* INSTRUCTIONS FOR THE TASK *
Edit the entries from the line with "Describe the element" to the line with "at that location." by swapping "coordinates" for "position", leaving everything else as is. Return only those lines.

* DATA TO EXAMINE *
▼
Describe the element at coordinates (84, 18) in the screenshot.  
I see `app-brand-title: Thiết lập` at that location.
▲
▼
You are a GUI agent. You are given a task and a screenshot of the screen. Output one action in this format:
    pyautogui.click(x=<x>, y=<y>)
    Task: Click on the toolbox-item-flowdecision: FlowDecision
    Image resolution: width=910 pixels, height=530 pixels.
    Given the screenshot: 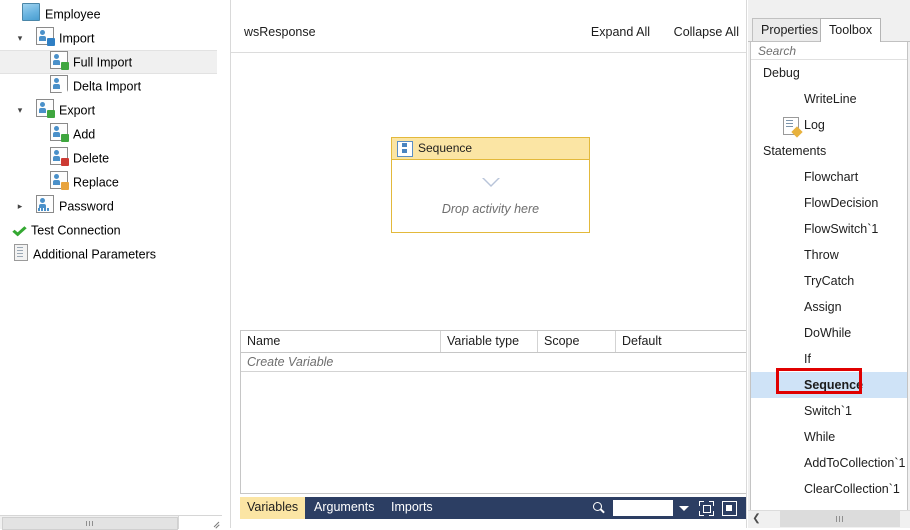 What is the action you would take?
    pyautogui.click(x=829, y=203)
▲
* OUTPUT OF THE TASK *
Describe the element at position (84, 18) in the screenshot.  
I see `app-brand-title: Thiết lập` at that location.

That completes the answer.